I have been reading on the forum and I have seen that some other users need something like this but I could not find some clear instructions on how to do this.
There are several reasons why such setup might be useful:
- Setting up a VM that can run only if a USB is attached to the machine will allow the user of the system to bring his laptop in a riskier environment (for example where there is a risk of someone taking the laptop away from him/her while it is unlocked). Simply bringing the laptop but not the USB, this way the sensitive data in the VM running in the USB is protected.
- It could potentially allow for plausible deniability, something that several users asked for. If the VM is running inside of a hidden container and we can set up a vm running in the outer container (maybe with the same name?). Then there is no way to prove the data that the opponent is looking for is even there. This could help in several scenarios but to make one example the user puts a decoy crypto wallet in the outer layer with some crypto and then puts the most in the hidden container. If asked for what is this the user will show only the outer layer and give up only part of his riches.
- We might be able to move a vm from one system to another or even use this as a backup system.
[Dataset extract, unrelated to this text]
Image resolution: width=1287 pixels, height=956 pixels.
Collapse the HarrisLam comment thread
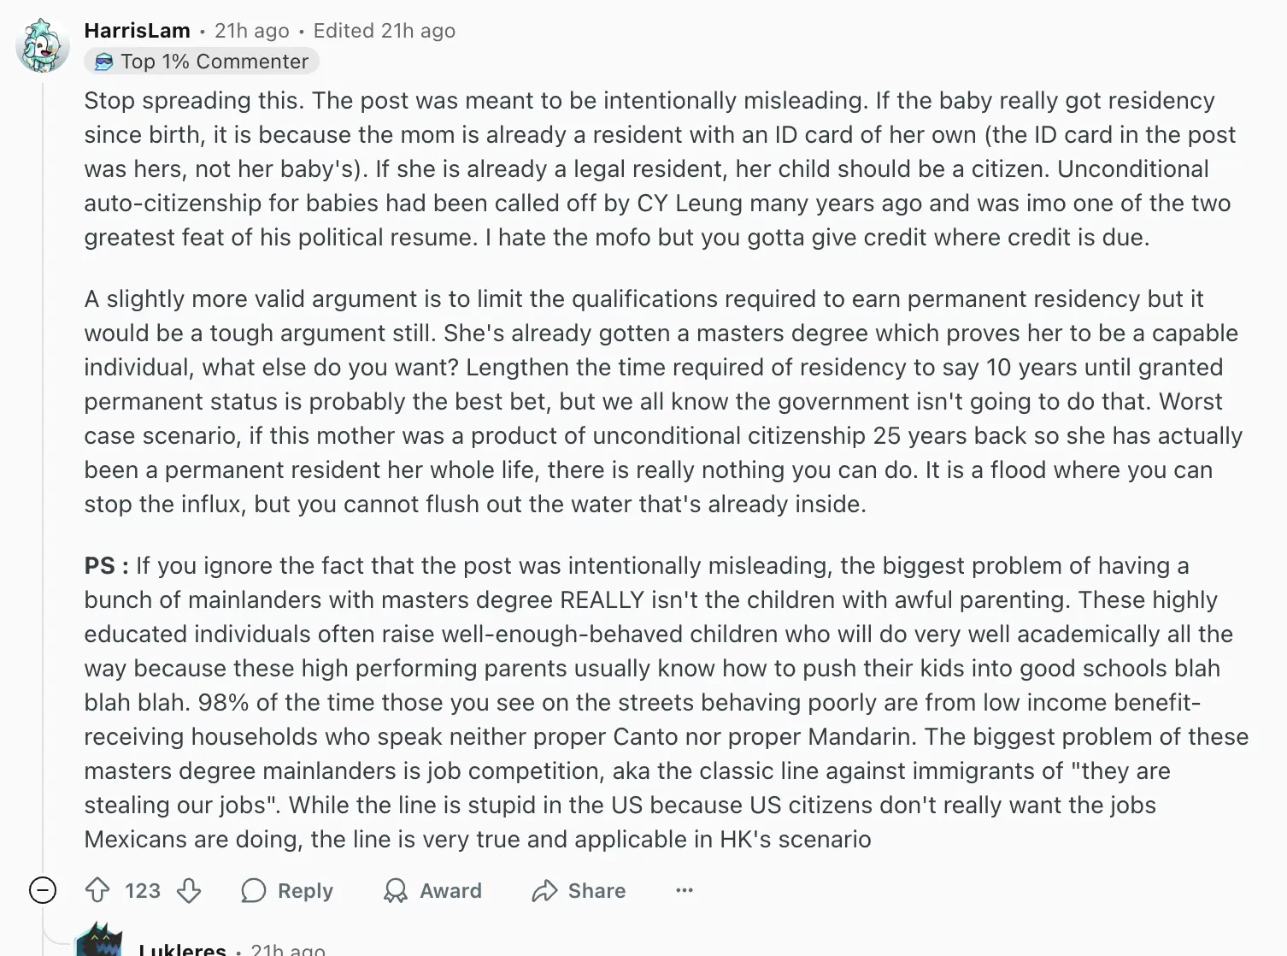(x=43, y=891)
An example might be running a vanilla Qubes installation and have all of your VMs into an external SSD. You could use the VMs on any machine that has Qubes OS installed. (You guys will tell me if this makes any sense or is even possible)
My goal is to be able to have a VM running inside of a Veracrypt container that is within a partition of an external disk.
Ideally I would decrypt the veracrypt container using a RAM based qube as in this post Really disposable (RAM based) qubes
I can make the qube always get the same name.
How would I go about doing this?
Thanks for your input, please consider that I am quite a noob and that I am not the only one using Qubes OS. It would be amazing to put together a clear way of doing this so also others could use it.
Disclaimer: I have never used VeraCrypt.
[…] Then there is no way to prove the data that the opponent is looking for is even there.
There could be hints about it though. Running a qube leaves traces in system logs too (in dom0), and the qube name is also in the list of qubes (also persistent info in dom0). So, if you have a qube named my-secrets-for-hacking-the-government, that can be a lead.
Consider also: VeraCrypt - Free Open source disk encryption with strong security for the Paranoid
Thanks, that is great knowledge. Do you think what I want to achieve is too complex?
That depends on what your actual threat model, i.e. what are you trying to protect, from whom, what is the actual risk, etc.
I need to make sure that a VM can be plausibly deniable from government and non government thugs and at the same time persistent.
Without getting into talking of how hard of a duress situation I could get in I see that was discussed a lot before. That would be up to me to judge if ever needed.
You can hide and/or destroy data but I don’t know if you can hide your own knowledge of its existence from thugs ready to duress you. If it comes to that, one becomes one’s own point of failure, which is beyond computers and cryptography.
How can you hide this data on a persistent qube?
If it is just data (e.g. documents), I wouldn’t use a VM but some external storage medium not containing any chips (e.g. magnetic tape, DVD) and keep it in a different physical location (or more than one).
Yes this is the obvious solution and I am already doing this.
What I cannot figure out is how to hide persistent messaging applications, stuff like Signal, Element, Telegram etc…
Thanks for clarifying the XY problem.
When it comes to communication, things are even more complicated. Even if your system is stateless, if you have identified yourself to the other parties, your security is entirely in their hands (as you can’t secure all end points). So, securing your own system might turn out to be an unnecessary exercise.
In case you are anonymous, the likelihood that someone would share something so precious that it is worth hiding is very low anyway. So, again - consider the actual need for this.
If even after all that you see a need to keep a persistent communication history, you can simply mount an encrypted USB drive inside a disposable, using it as (a subdir of) your home dir. Do your messaging, shutdown the disposable, unplug, done. Also, don’t tell anyone about this public thread
Thanks for the opsec advise. It might be useful for someone else reading this.
I am tech illiterate compared to pros like you not dumb =).